Des chercheurs de l'Université de l'Illinois à Chicago prévoient que la hausse des températures mondiales pourrait apporter jusqu'à 75 % de précipitations supplémentaires au désert du Sahara d'ici la fin du XXIe siècle. En utilisant 40 modèles climatiques, l'étude projette des augmentations généralisées de précipitations à travers l'Afrique, bien que certaines zones puissent devenir plus sèches. Les résultats soulignent la nécessité de stratégies d'adaptation pour gérer les schémas climatiques changeants.
Le désert du Sahara, l'une des régions les plus sèches de la Terre avec seulement 3 pouces de précipitations annuelles — environ un dixième de celles de Chicago —, pourrait connaître une transformation dramatique.
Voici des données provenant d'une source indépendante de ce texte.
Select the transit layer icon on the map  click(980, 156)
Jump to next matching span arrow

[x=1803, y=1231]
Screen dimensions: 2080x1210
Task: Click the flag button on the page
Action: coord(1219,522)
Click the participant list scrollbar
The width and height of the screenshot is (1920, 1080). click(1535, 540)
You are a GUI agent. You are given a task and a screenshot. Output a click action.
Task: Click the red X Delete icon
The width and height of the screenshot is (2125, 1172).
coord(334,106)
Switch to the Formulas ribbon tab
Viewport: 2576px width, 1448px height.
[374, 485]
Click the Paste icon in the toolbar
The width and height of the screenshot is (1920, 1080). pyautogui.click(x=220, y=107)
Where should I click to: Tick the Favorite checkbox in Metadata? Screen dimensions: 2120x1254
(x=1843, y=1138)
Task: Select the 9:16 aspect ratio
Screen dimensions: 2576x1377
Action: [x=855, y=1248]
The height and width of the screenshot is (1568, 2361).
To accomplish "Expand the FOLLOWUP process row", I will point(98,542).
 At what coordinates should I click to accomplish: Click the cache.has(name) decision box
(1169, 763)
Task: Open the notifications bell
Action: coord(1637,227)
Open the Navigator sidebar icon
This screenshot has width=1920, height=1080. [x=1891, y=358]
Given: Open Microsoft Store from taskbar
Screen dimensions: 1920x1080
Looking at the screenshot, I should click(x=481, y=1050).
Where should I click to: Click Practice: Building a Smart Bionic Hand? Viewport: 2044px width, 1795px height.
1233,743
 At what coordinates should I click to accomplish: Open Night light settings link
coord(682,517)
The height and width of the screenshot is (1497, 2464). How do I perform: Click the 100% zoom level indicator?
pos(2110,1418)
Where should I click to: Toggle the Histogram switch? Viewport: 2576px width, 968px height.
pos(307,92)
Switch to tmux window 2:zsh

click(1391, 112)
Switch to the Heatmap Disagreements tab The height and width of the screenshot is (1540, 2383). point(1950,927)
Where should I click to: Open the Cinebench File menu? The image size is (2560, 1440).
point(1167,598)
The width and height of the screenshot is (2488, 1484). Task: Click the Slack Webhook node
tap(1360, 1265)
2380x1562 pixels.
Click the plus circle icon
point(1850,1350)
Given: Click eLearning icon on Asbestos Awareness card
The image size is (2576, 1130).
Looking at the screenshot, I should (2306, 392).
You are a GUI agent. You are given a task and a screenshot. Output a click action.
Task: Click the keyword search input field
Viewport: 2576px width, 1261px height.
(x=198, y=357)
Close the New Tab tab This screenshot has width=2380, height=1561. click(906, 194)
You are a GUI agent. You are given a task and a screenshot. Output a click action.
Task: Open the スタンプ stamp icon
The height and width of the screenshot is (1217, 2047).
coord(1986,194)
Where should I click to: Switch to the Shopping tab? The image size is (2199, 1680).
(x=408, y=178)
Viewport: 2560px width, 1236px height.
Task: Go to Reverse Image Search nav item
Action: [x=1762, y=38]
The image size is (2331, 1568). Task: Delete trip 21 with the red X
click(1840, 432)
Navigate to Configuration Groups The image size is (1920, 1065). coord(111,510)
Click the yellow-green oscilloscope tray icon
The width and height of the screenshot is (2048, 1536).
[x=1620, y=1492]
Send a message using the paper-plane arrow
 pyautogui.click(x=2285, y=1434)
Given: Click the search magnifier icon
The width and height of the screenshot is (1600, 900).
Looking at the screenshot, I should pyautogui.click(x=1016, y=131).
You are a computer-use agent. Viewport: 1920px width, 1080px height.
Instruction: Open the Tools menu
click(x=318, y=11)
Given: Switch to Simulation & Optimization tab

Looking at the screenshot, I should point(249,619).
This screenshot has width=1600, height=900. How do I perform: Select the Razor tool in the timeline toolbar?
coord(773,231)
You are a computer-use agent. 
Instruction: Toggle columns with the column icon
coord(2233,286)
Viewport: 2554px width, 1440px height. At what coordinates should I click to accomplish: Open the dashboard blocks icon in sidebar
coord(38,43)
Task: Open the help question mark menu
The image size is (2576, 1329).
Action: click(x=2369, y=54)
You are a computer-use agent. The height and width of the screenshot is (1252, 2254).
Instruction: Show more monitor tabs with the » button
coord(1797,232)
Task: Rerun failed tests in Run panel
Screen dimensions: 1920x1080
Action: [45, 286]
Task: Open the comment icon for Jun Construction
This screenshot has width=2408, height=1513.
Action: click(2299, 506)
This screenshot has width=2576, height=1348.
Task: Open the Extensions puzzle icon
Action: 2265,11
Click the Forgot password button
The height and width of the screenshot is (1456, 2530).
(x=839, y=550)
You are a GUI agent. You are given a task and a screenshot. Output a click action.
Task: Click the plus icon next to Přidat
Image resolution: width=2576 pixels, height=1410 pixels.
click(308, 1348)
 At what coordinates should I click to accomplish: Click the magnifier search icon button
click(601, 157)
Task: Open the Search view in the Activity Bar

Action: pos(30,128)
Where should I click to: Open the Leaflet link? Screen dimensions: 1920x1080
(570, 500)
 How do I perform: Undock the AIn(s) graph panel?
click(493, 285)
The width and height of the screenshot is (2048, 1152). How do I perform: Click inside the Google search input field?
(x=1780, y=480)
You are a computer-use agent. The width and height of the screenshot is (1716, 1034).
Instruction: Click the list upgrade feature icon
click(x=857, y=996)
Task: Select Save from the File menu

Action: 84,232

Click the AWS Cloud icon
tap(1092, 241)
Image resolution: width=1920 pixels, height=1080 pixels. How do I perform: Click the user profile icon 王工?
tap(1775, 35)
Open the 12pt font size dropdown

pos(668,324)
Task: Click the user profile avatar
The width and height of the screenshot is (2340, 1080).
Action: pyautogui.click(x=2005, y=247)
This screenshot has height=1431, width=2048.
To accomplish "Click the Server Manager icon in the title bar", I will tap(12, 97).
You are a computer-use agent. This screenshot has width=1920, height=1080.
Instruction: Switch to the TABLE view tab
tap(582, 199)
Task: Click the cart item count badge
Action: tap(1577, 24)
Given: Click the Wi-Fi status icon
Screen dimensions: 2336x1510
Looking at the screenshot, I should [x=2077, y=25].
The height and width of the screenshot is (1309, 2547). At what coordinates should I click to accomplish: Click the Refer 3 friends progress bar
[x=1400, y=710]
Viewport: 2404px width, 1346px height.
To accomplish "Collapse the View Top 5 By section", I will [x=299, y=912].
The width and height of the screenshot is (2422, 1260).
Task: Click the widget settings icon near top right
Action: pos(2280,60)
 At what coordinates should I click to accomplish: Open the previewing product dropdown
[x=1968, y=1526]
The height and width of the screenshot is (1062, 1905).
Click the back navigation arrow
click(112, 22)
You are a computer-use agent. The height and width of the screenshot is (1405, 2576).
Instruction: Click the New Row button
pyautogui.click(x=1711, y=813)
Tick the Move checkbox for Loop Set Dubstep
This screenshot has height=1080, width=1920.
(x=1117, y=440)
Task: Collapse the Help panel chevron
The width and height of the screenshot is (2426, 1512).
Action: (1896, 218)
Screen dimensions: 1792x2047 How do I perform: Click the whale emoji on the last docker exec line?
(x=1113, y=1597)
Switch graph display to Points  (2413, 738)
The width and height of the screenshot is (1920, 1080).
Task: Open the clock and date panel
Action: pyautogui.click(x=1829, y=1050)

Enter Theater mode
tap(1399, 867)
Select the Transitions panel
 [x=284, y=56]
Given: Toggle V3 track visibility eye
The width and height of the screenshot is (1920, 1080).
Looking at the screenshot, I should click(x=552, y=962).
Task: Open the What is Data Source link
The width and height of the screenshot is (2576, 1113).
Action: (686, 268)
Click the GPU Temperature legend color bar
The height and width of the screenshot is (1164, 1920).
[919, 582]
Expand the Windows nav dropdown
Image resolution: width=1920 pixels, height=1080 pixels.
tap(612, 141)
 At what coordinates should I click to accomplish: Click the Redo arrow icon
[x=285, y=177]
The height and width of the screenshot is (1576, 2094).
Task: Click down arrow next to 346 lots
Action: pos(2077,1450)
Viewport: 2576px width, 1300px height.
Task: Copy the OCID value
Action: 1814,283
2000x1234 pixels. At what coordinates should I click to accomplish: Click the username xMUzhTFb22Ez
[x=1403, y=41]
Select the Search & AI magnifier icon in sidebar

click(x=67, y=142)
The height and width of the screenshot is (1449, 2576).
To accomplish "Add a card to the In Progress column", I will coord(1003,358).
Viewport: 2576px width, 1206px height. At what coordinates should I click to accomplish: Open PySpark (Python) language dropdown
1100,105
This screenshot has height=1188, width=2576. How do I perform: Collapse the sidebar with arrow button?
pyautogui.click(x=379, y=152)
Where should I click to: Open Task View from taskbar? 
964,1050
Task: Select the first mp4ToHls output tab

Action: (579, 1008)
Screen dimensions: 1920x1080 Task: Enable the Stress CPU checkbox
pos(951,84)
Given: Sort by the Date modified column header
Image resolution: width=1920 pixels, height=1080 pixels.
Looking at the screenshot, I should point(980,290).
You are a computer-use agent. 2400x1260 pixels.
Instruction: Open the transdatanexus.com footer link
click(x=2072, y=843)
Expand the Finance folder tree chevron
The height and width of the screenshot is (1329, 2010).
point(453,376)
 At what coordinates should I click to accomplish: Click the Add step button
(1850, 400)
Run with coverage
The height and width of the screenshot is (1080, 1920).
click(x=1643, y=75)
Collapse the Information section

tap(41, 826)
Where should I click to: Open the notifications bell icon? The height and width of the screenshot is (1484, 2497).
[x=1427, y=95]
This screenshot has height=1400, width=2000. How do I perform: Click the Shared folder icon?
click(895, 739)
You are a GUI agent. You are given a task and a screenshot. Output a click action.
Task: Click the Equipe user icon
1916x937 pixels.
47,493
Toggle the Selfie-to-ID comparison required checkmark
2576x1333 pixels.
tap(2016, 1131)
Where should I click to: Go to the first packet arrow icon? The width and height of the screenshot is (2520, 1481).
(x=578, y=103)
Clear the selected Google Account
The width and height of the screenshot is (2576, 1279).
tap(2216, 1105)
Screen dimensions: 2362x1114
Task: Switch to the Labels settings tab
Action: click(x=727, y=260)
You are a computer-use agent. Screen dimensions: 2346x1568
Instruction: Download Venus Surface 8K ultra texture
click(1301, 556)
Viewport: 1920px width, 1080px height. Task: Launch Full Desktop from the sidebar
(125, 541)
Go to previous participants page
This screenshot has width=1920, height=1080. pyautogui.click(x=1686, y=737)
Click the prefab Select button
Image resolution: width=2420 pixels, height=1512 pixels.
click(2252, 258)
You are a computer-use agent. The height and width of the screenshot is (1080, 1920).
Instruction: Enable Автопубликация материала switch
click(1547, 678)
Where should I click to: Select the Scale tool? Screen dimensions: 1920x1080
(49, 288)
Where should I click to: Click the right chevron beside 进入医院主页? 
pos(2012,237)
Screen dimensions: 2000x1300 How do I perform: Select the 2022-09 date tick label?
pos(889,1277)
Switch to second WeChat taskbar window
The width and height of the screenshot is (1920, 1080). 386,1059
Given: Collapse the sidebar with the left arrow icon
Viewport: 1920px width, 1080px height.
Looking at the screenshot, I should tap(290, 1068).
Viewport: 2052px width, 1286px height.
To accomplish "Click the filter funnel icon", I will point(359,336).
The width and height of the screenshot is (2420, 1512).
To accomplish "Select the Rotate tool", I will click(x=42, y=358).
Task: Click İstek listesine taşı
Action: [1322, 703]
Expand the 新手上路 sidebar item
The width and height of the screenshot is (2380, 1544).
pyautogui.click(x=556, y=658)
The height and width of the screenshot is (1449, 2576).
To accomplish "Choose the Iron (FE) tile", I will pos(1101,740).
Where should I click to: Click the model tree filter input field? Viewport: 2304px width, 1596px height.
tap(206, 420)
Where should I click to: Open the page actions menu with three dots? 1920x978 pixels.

Une nouvelle étude de l'Université de l'Illinois à Chicago (UIC), publiée dans npj Climate and Atmospheric Science, prédit que dans la seconde moitié du XXIe siècle (2050-2099), le Sahara pourrait recevoir jusqu'à 75 % de pluie en plus de sa moyenne historique de 1965-2014. Cette projection provient de simulations utilisant 40 modèles climatiques sous des scénarios d'émissions de gaz à effet de serre modérées et très élevées.
L'auteur principal, Thierry Ndetatsin Taguela, chercheur postdoctoral en climat au College of Liberal Arts and Sciences de l'UIC, a souligné les impacts étendus : « Les schémas de précipitations changeants affecteront des milliards de personnes, en Afrique et au-delà. » La recherche montre que le sud-est de l'Afrique gagnera environ 25 % de précipitations supplémentaires et le centre-sud 17 % de plus, tandis que la région sud-ouest pourrait voir une diminution de 5 %, menant à des conditions plus sèches.
« Le Sahara est projeté pour presque doubler ses niveaux historiques de précipitations, ce qui est surprenant pour une région aussi sèche sur le plan climatique », a déclaré Taguela. Il a noté une incertitude considérable dans les projections des modèles, insistant sur la nécessité de les améliorer pour une planification régionale fiable. Les augmentations sont attribuées à une atmosphère en réchauffement retenant plus d'humidité et à des changements dans la circulation atmosphérique, qui pourraient remodeler l'environnement, l'agriculture et la durabilité de l'Afrique.
Taguela travaille au Climate Research Lab de l'UIC, dirigé par Akintomide Afolayan Akinsanola. « Comprendre les mécanismes physiques qui animent les précipitations est essentiel pour développer des stratégies d'adaptation capables de résister à des futurs plus humides et plus secs », a-t-il ajouté, exhortant à des préparations comme la gestion des inondations et les cultures résistantes à la sécheresse.